世の中変化したのは食生活で、かつては生鮭、生イカ、近海物のマグロなどなど、実に多彩な食材が原因となっていた胃アニサキス症ですが、最近はしめ鯖が原因となることがほとんどです。他の食材は生で流通することが少ないか、生で食べないのかもしれません。生鮭は今は流通することはほとんどなくて、養殖マスですからね。
http://blog.ukawaiin.com/2011/02/blog-post_25.html
にも書いたのですが、アニサキス症の診断と治療の流れを書いてみます。
夕食にしめ鯖を食べた方がいて、夜中に強烈にお腹が痛くなりました。
間欠的に痛くて、救急車を呼ぼうかどうか迷うほどでした。
なんとか我慢をして、いらっしゃいました。
痛くて朝ごはんは食べられなかったそうです。
今は多少は良い、とのことです。
「昨日は何を食べましたか?」
「しめ鯖です」
「じゃあエコーをしてみましょう」
ポイント:アニサキス症はエコーで診断が出来ます。
「おや、胃の厚さが11mmもありますね。これはアニサキス、しめ鯖の中の虫が胃に食いついてしまった所見です。お時間があれば内視鏡で取りましょう、お時間がなければお薬を使います」
「内視鏡をお願いします」
ポイント1:すぐに内視鏡が出来ない場合もあります。その場合にはお薬を使います。どういうお薬を使うかは後述します。
ポイント2:意識化鎮静で、二酸化炭素内視鏡を行います。むろん他の急性腹症という可能性もあるわけですから、二酸化炭素を選択しています。

提供データ:
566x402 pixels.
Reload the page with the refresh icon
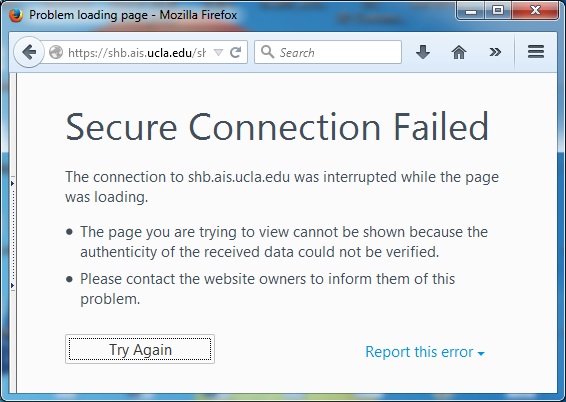235,52
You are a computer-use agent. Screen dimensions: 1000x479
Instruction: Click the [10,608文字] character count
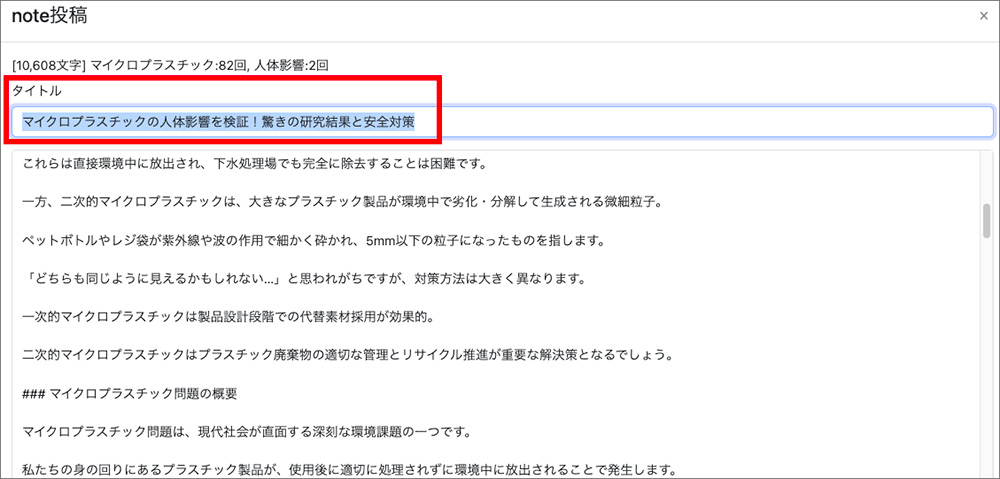point(48,65)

作業指示:
(a) アニサキス症の本文から、「世の中変化したのは食生活で、」から「なくて、養殖マスですからね。」までの範囲を一字一句変えずに書き写してください。
(b) アニサキス症の本文によると、最近の胃アニサキス症の原因となる食材は、ほとんどが何ですか。

作業別の解答:
(a)
世の中変化したのは食生活で、かつては生鮭、生イカ、近海物のマグロなどなど、実に多彩な食材が原因となっていた胃アニサキス症ですが、最近はしめ鯖が原因となることがほとんどです。他の食材は生で流通することが少ないか、生で食べないのかもしれません。生鮭は今は流通することはほとんどなくて、養殖マスですからね。

(b) しめ鯖です。